Even when manual access reviews do have to be done, the process is much simpler, especially now that all Slack’s most commonly used apps have been integrated.
“When people ask for information that’s outside of our day-to-day operations—maybe someone needs to know what access someone had at a particular time, or they want to run a report against which roles have access to which apps—it's all centralized,” says Salinas. “The benefits of that really shows up during audit time, whether it’s now, when we’re doing our SOX audits, or next year, when we’re working on FedRAMP. It's just incredibly easy for us to confidently report that everything is where it should be.”
The company is currently working with Professional Services on a health check project that includes optimizing Workday as a Master and implementing FedRamp.
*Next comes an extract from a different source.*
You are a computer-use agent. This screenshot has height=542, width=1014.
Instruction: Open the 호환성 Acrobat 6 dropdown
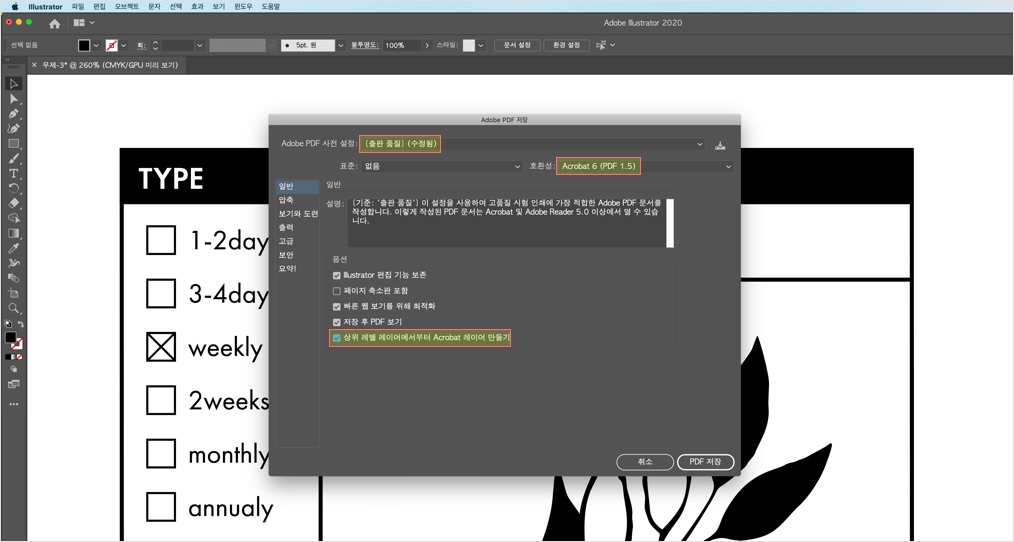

Streamlined provisioning with Okta Workflows
With Okta Lifecycle Management, Slack also automated the provisioning and deprovisioning process for its most commonly used apps. Now, when a new employee starts at Slack, they’re directed to a specific Slack channel where they interact with a bot. The bot responds by granting access to seven apps that are used company-wide. In total, Slack’s integrated more than 27 apps with Lifecycle Management to streamline employee onboarding.
By seamlessly mapping groups of employees directly to downstream applications, the company is able to meet employees where they are. Being able to request access to new apps from a platform they’re already using (Slack) makes the process simple and convenient for everyone.
“Employees can even be notified of their rejection or acceptance in Slack,” says Salinas. “But behind the scenes, it’s all powered by the Okta Platform Services engine.”
New employees are also able to start working sooner, now that basic tools are automatically provisioned. “Not even that long ago, everything was completely manual, so it's been phenomenal to not have to worry about having a staff member there to click buttons and grant access.”
“Our Customer Success Manager has been tremendous and so has everybody else she's brought to the table,” says Salinas. “When we needed to meet our SOX standards, we went from ‘That’s going to be a big hill to climb,’ to ‘Oh wow, there’s a simple way to get this done.’ Okta just provided it, and we were off to the races.”
Finding new use cases
Moving forward, Slack plans to continue exploring new ways to reduce risk and increase compliance within its existing ecosystem, including using Okta Hooks to run reviews in additional systems.
The company also intends to start digging into more focused use cases--ones that require a more granular approach. “That’s when I think it gets even more interesting, because now the groups are established,” says Salinas. “The cool part is when we start considering different ways to use those groups.”
“To me, that's super exciting, because new employees won’t have to ask for anything—it’ll just be available to them on Day One,” says Salinas. “It’s less work for my team and makes more sense for the employees, because they don't need to hound anyone for access.”
Slack will also start looking at ways to help employees become more self-reliant. “How can we use Okta Workflows to enable employees to manage their own distribution lists and groups without having to actually learn Workflows?” says Salinas. “To me, that’s worth so much.”